• **RECORDS FOR THE TASK**:
____
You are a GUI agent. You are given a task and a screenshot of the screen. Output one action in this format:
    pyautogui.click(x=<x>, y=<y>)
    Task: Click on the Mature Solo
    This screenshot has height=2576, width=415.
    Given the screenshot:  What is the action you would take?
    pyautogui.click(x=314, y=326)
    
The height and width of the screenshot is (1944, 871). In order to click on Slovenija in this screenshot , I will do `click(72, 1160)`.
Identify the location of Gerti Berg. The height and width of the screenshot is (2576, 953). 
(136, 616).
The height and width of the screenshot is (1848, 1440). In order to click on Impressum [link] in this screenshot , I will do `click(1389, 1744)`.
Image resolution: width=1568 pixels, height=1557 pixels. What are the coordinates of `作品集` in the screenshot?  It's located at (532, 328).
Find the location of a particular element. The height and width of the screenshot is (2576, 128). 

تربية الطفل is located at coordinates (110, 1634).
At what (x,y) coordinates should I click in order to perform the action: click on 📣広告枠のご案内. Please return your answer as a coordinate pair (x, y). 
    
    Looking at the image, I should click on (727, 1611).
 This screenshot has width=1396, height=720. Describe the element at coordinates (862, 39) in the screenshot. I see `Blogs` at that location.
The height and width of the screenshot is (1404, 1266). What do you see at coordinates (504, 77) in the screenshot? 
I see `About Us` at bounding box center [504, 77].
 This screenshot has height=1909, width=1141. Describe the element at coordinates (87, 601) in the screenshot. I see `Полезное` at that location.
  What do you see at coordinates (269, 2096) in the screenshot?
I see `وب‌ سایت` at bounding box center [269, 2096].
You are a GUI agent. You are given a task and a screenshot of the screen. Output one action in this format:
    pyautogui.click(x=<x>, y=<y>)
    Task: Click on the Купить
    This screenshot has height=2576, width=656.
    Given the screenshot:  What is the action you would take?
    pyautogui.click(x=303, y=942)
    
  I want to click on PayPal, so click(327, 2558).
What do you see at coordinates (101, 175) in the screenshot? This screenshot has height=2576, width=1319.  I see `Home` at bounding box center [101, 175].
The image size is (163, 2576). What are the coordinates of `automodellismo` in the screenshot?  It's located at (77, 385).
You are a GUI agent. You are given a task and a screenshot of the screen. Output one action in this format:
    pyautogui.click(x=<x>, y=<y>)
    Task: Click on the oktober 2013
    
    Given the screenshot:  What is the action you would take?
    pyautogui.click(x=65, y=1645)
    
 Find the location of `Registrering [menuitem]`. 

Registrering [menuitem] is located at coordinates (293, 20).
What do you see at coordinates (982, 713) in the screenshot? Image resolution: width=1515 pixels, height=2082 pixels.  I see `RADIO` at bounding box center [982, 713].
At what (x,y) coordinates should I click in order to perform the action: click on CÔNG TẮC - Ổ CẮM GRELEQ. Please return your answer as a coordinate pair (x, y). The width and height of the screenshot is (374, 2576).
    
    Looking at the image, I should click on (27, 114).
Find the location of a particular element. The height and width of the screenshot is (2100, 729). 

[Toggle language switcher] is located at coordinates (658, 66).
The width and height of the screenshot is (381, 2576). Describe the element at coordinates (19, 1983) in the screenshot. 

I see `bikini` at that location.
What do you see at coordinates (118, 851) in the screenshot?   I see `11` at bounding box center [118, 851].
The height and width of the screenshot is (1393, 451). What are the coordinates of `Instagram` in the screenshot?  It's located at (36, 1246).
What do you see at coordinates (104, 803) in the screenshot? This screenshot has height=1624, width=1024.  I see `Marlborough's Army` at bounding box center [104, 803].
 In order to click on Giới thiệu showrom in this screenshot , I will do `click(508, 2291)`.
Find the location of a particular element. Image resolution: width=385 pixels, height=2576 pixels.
____
• **PROBLEM TO WORK ON**: Rewrite all of the data above as a JSON list of strings, one string per line, leaving out blank lines.

• **COMPLETED EXERCISE**:
[
  "You are a GUI agent. You are given a task and a screenshot of the screen. Output one action in this format:",
  "    pyautogui.click(x=<x>, y=<y>)",
  "    Task: Click on the Mature Solo",
  "    This screenshot has height=2576, width=415.",
  "    Given the screenshot:  What is the action you would take?",
  "    pyautogui.click(x=314, y=326)",
  "The height and width of the screenshot is (1944, 871). In order to click on Slovenija in this screenshot , I will do `click(72, 1160)`.",
  "Identify the location of Gerti Berg. The height and width of the screenshot is (2576, 953). ",
  "(136, 616).",
  "The height and width of the screenshot is (1848, 1440). In order to click on Impressum [link] in this screenshot , I will do `click(1389, 1744)`.",
  "Image resolution: width=1568 pixels, height=1557 pixels. What are the coordinates of `作品集` in the screenshot?  It's located at (532, 328).",
  "Find the location of a particular element. The height and width of the screenshot is (2576, 128). ",
  "تربية الطفل is located at coordinates (110, 1634).",
  "At what (x,y) coordinates should I click in order to perform the action: click on 📣広告枠のご案内. Please return your answer as a coordinate pair (x, y). ",
  "    Looking at the image, I should click on (727, 1611).",
  " This screenshot has width=1396, height=720. Describe the element at coordinates (862, 39) in the screenshot. I see `Blogs` at that location.",
  "The height and width of the screenshot is (1404, 1266). What do you see at coordinates (504, 77) in the screenshot? ",
  "I see `About Us` at bounding box center [504, 77].",
  " This screenshot has height=1909, width=1141. Describe the element at coordinates (87, 601) in the screenshot. I see `Полезное` at that location.",
  "  What do you see at coordinates (269, 2096) in the screenshot?",
  "I see `وب‌ سایت` at bounding box center [269, 2096].",
  "You are a GUI agent. You are given a task and a screenshot of the screen. Output one action in this format:",
  "    pyautogui.click(x=<x>, y=<y>)",
  "    Task: Click on the Купить",
  "    This screenshot has height=2576, width=656.",
  "    Given the screenshot:  What is the action you would take?",
  "    pyautogui.click(x=303, y=942)",
  "  I want to click on PayPal, so click(327, 2558).",
  "What do you see at coordinates (101, 175) in the screenshot? This screenshot has height=2576, width=1319.  I see `Home` at bounding box center [101, 175].",
  "The image size is (163, 2576). What are the coordinates of `automodellismo` in the screenshot?  It's located at (77, 385).",
  "You are a GUI agent. You are given a task and a screenshot of the screen. Output one action in this format:",
  "    pyautogui.click(x=<x>, y=<y>)",
  "    Task: Click on the oktober 2013",
  "    Given the screenshot:  What is the action you would take?",
  "    pyautogui.click(x=65, y=1645)",
  " Find the location of `Registrering [menuitem]`. ",
  "Registrering [menuitem] is located at coordinates (293, 20).",
  "What do you see at coordinates (982, 713) in the screenshot? Image resolution: width=1515 pixels, height=2082 pixels.  I see `RADIO` at bounding box center [982, 713].",
  "At what (x,y) coordinates should I click in order to perform the action: click on CÔNG TẮC - Ổ CẮM GRELEQ. Please return your answer as a coordinate pair (x, y). The width and height of the screenshot is (374, 2576).",
  "    Looking at the image, I should click on (27, 114).",
  "Find the location of a particular element. The height and width of the screenshot is (2100, 729). ",
  "[Toggle language switcher] is located at coordinates (658, 66).",
  "The width and height of the screenshot is (381, 2576). Describe the element at coordinates (19, 1983) in the screenshot. ",
  "I see `bikini` at that location.",
  "What do you see at coordinates (118, 851) in the screenshot?   I see `11` at bounding box center [118, 851].",
  "The height and width of the screenshot is (1393, 451). What are the coordinates of `Instagram` in the screenshot?  It's located at (36, 1246).",
  "What do you see at coordinates (104, 803) in the screenshot? This screenshot has height=1624, width=1024.  I see `Marlborough's Army` at bounding box center [104, 803].",
  " In order to click on Giới thiệu showrom in this screenshot , I will do `click(508, 2291)`.",
  "Find the location of a particular element. Image resolution: width=385 pixels, height=2576 pixels."
]